To do |
Starting with the line that includes "This screenshot has height=980, width=1225.", write out every remaining line of the records below exactly as it appears, leaving out any images.

==*==

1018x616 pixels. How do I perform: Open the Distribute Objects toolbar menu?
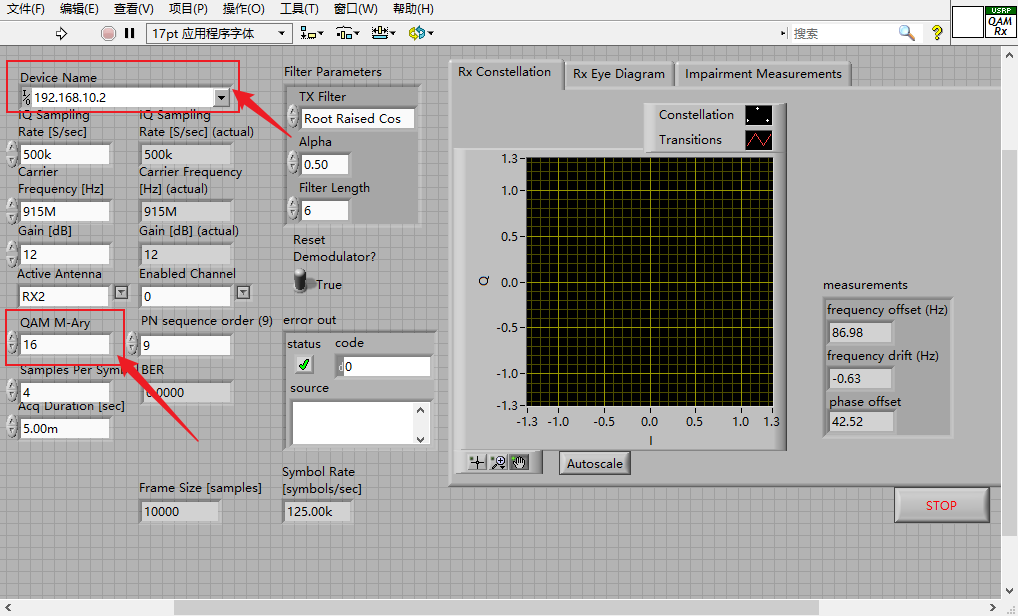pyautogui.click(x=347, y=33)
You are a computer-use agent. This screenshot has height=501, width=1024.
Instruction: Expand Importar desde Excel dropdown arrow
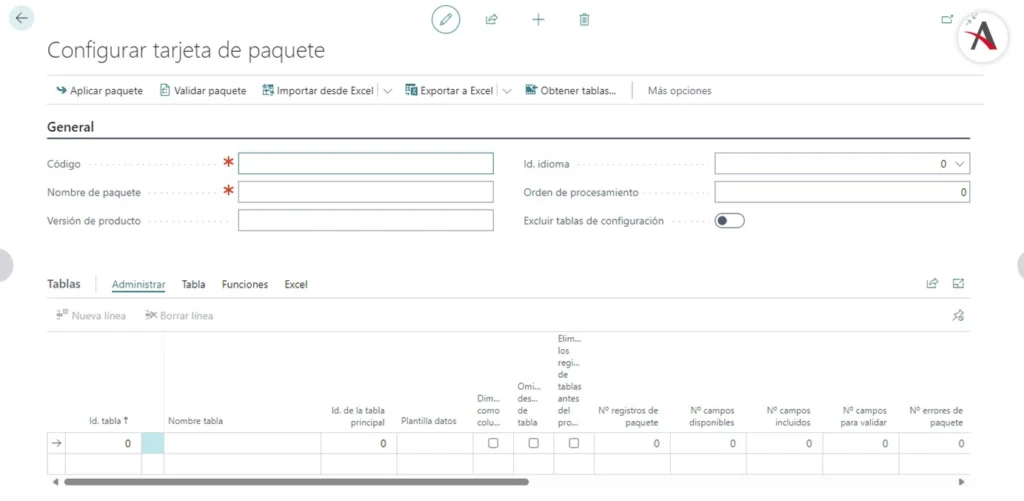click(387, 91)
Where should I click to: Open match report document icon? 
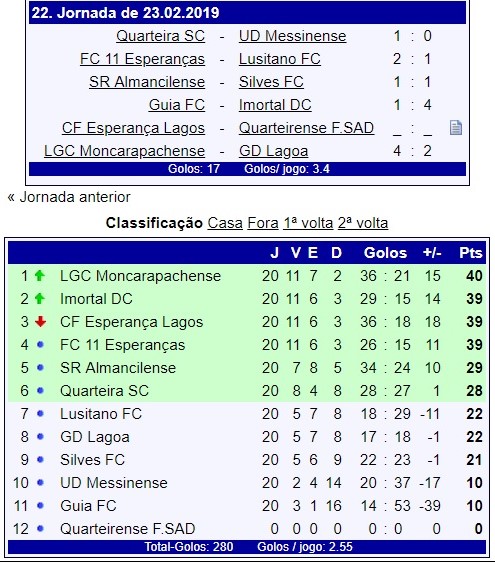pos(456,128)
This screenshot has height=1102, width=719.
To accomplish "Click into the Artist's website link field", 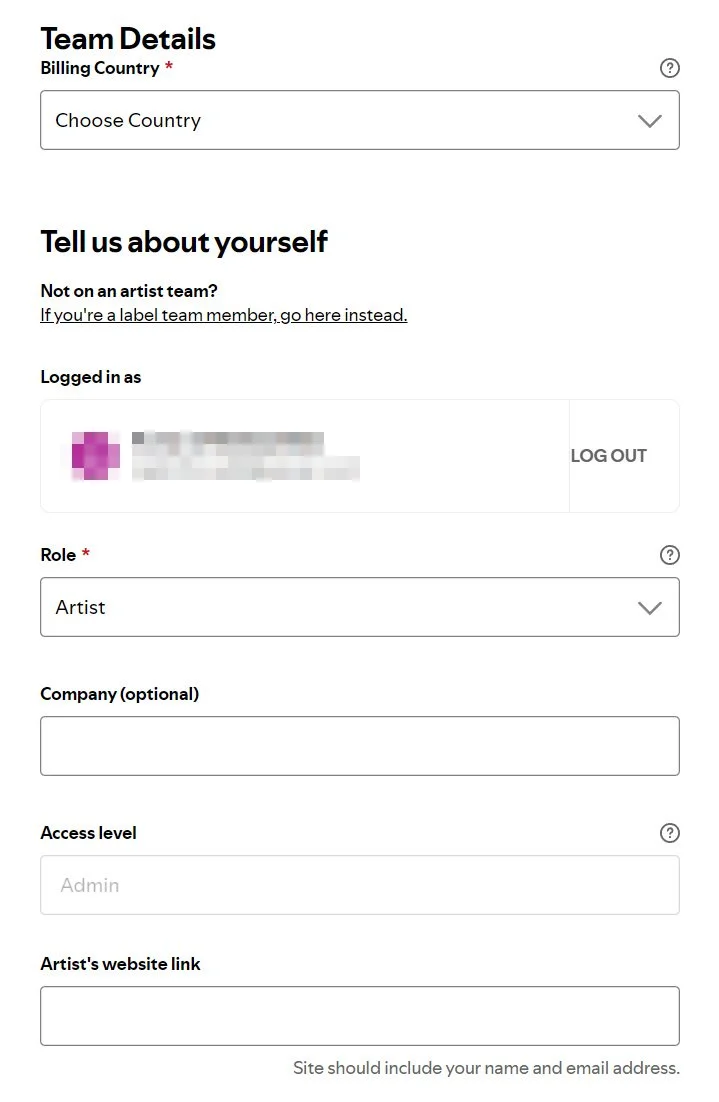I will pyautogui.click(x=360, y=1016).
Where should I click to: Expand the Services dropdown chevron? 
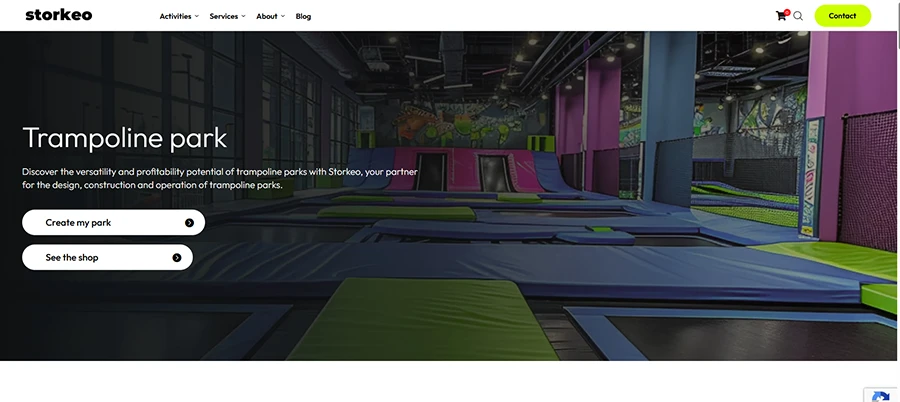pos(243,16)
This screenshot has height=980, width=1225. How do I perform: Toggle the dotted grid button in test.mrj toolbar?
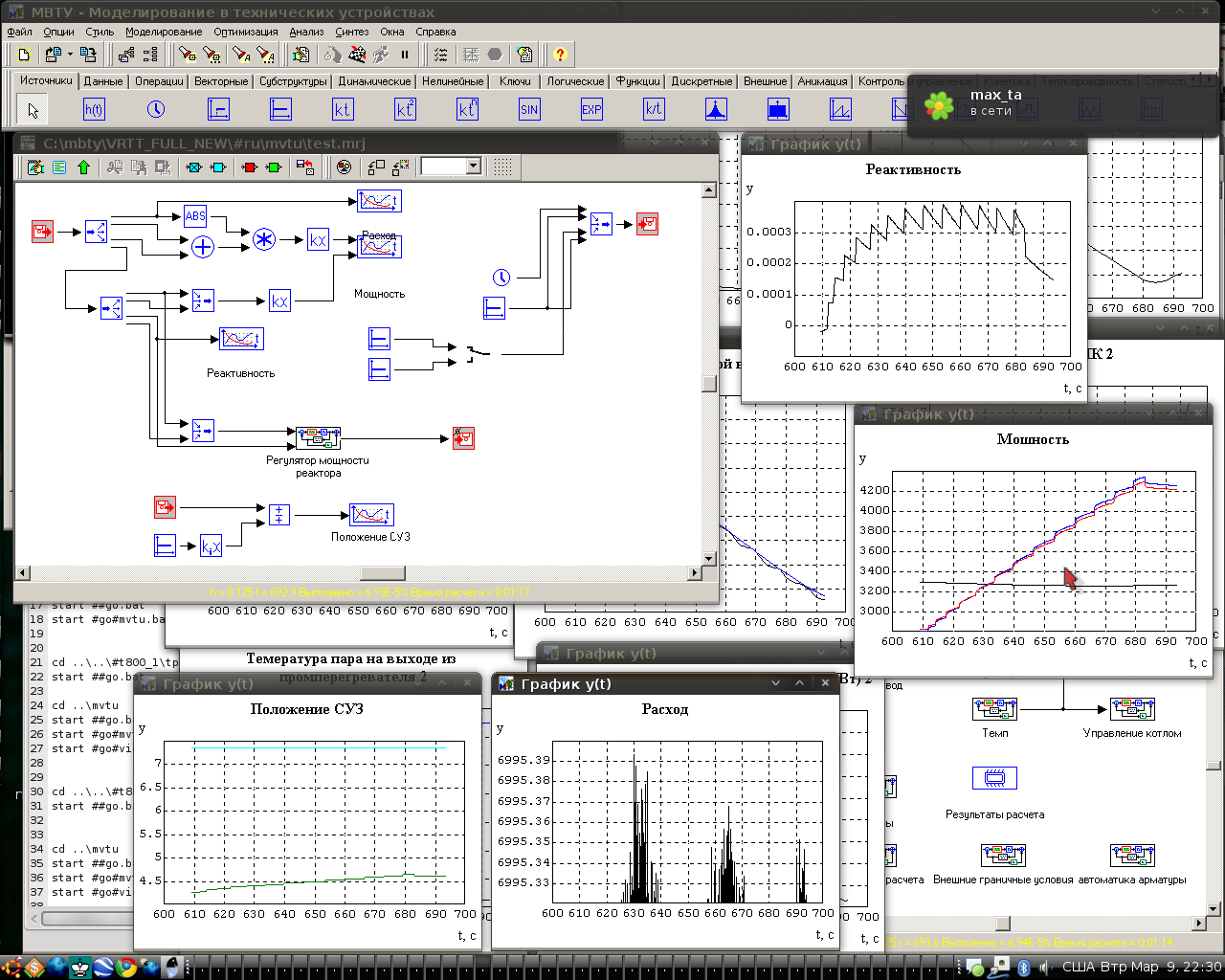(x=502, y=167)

==*==

Finished exercise |
This screenshot has height=980, width=1225. How do I perform: Toggle the dotted grid button in test.mrj toolbar?
(x=502, y=167)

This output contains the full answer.